## Excerpt provided
It amused me to see the look on his face when I handed him the ticket and walked away. “Mr. Nice Guy,” I thought to myself about myself.
Even though I go to the games alone, my friend Gene sits immediately in front of me, and I'm surrounded by dozens of other friends whose names I don't know because we have met only two hundred times, at eight Giants home games a year for the past twenty-five years. I don't know their politics, their religion or what they do for a living. They may steal for all I know but eight times a year for three hours they're my closest friends.
“What did you do with your other ticket?” Gene asked.
“I gave it to a guy out front,” I said. “He was OK.”
“He'll sell it,” Gene said.
“No,” I said. “He was OK. If the guy who comes isn't wearing a blue cap, you're right.”
As I was bending over to dig my sandwiches out of the canvas bag, a voice said, “Pardon me. I have that seat.”
The black guy standing next to me with the ticket stub was six feet four inches and must have weighed 240 pounds. He should have been down on the field.
Gene turned, gave me a look and said, “Where's the blue cap? You're some judge of character, Rooney.”
“Where'd you get the ticket?” I asked the man.
“Outside,” the big guy said. “Paid fifty dollars for it.”
Mad is too mild a word for how I felt over having been taken.
I settled down to enjoy the game and the big guy turned out to be an OK fan, but I was still mad. At halftime, the big guy went out back. He returned with a Coke and said he'd just seen the fellow who sold him the ticket.
I jumped out of my seat and ran up the stairs and through the tunnel to the refreshment area.
The guy with the blue cap was just coming out of the men's room. I grabbed him by the arm.
“Give me the fifty dollars,” I screamed.
“Let me explain,” he said as his face went white.
“Look,” I said, “I don't know who's gonna win this fight but we're gonna have one.”
At that moment, my friend Gene appeared at my left shoulder.
“Is this the guy?” Gene asked menacingly.
Gene looks and talks like a retired New York City cop.
“I don't have the fifty dollars,” the wimp said. “I'm with some other guys. We needed three tickets.”
“I'm gonna get the fifty dollars,” I said.
“Look,” he said, showing me his empty wallet.
I reached quickly for his wallet and took out an American Express card.
“When you get the fifty dollars, I'll give it back,” I said, and we left him.
Midway through the third quarter, the wimp in the blue cap appeared, holding a lump of bills.
“Here,” he said, handing me the bills, “but I want to explain.”
“Get lost,” I said, taking the money and returning his American Express card. I passed the $50 on to the big guy and went back to the game.
On the bus home Gene said, “Did the big guy ever pay you seventeen dollars for the ticket?”
“Listen,” I said, “when the Giants beat Dallas, it's worth thirty-four dollars to me.”
Anyone who's never been broke cannot possibly appreciate having money as much as someone who has been broke. I never thought I'd live to think so but I know now that it was a good thing for me to have lived through a serious, jobless depression of my own years ago. I never get over appreciating being OK now.
I got thinking about being broke this morning because I just read that YMCAs across the country are closing their residential rooms. Twenty years ago Ys across the country had sixty-six thousand rooms they rented to young men looking for temporary places to stay. Last year they were down to thirty thousand rooms and more are closing.
During a period of almost a year when I was desperately broke, I often came to New York City looking for work or for someone who'd buy an article I'd written. My budget allowed little for a hotel room and I often stayed at the YMCA on Thirty-fourth Street for 50 cents a night.
Of all the things I've ever bought with money, nothing compares with what I got for that 50 cents. The rooms were tiny. I suppose their dimensions were something like twelve feet long and eight feet wide. The bed took up most of the room. Beyond the bed there was a small dresser on one side of a little window and one chair on the other. When you checked in, there was one clean towel, a washcloth and a small bar of soap waiting for you on the bed. The bathroom was down the hall.

## Task item
From the excerpt above, extract the passage starting with "Mad is too mild" and going on through "York City cop.", copied word for word.

## Raw data
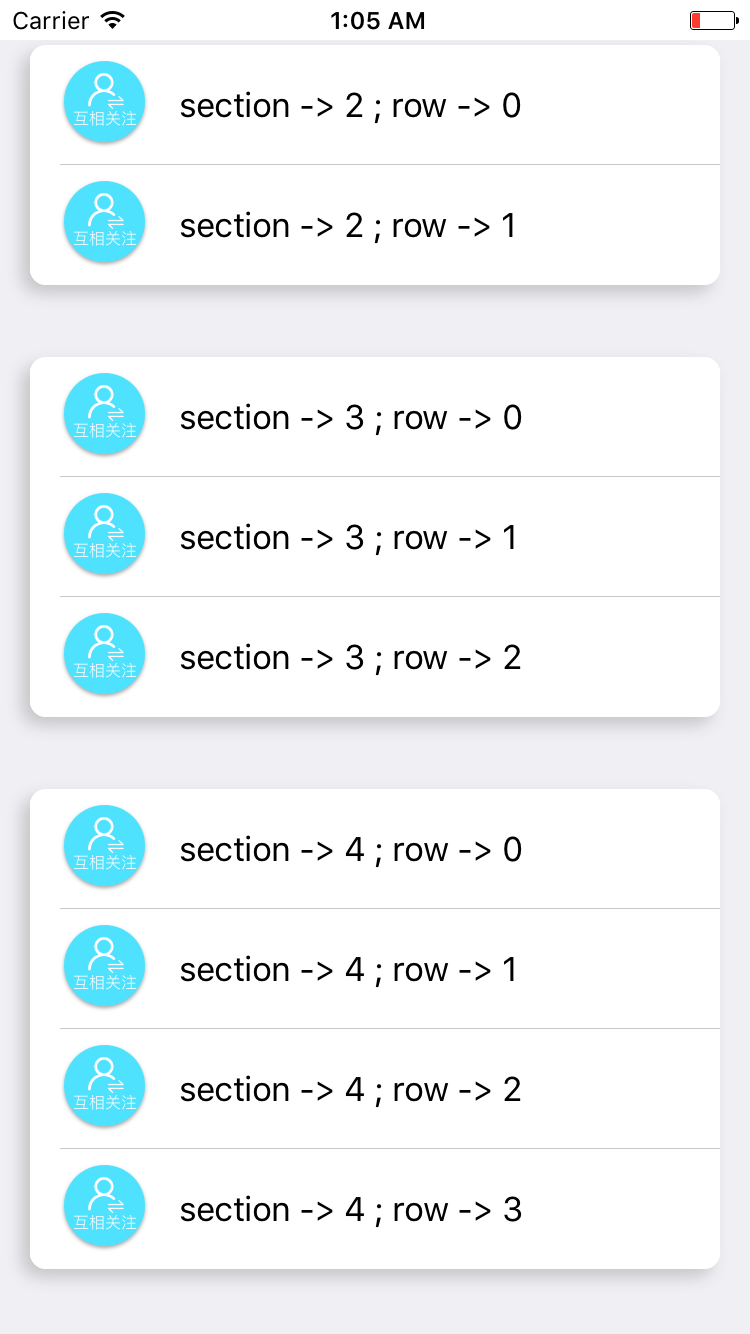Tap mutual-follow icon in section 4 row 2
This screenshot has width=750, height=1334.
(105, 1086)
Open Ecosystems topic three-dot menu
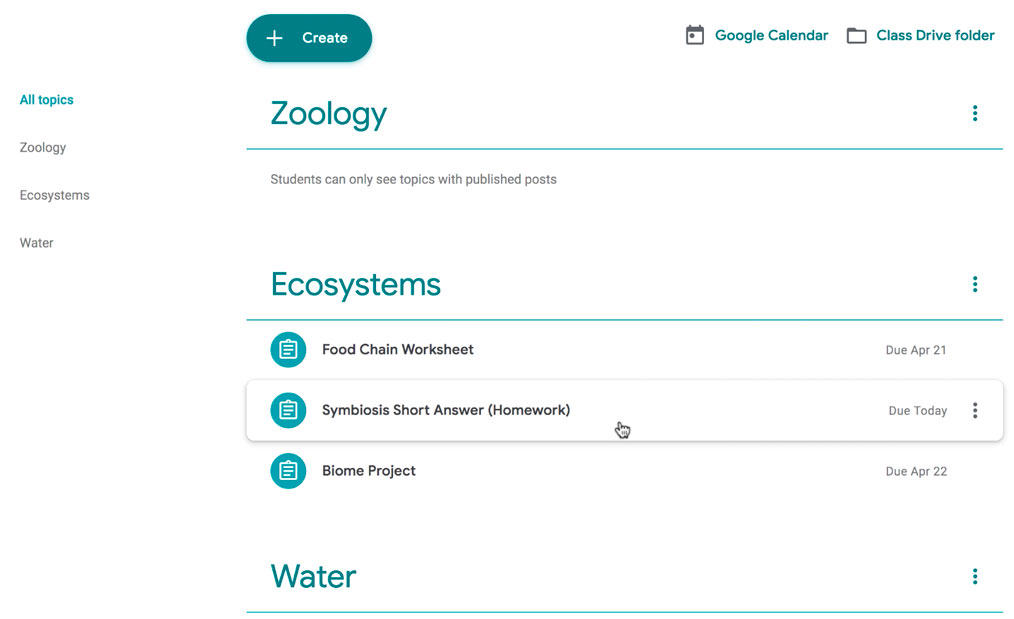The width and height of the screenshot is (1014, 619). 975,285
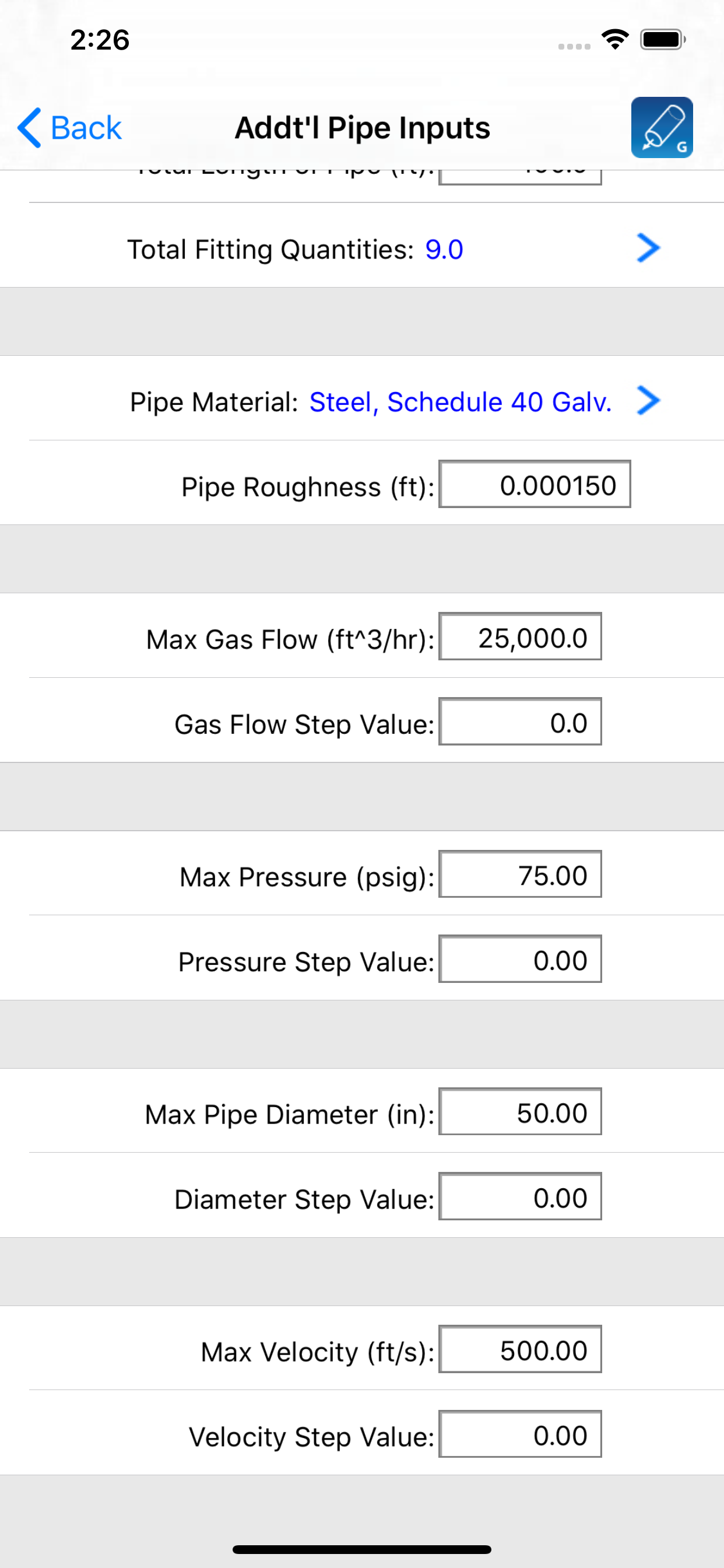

## Answer to the problem
Mad is too mild a word for how I felt over having been taken.
I settled down to enjoy the game and the big guy turned out to be an OK fan, but I was still mad. At halftime, the big guy went out back. He returned with a Coke and said he'd just seen the fellow who sold him the ticket.
I jumped out of my seat and ran up the stairs and through the tunnel to the refreshment area.
The guy with the blue cap was just coming out of the men's room. I grabbed him by the arm.
“Give me the fifty dollars,” I screamed.
“Let me explain,” he said as his face went white.
“Look,” I said, “I don't know who's gonna win this fight but we're gonna have one.”
At that moment, my friend Gene appeared at my left shoulder.
“Is this the guy?” Gene asked menacingly.
Gene looks and talks like a retired New York City cop.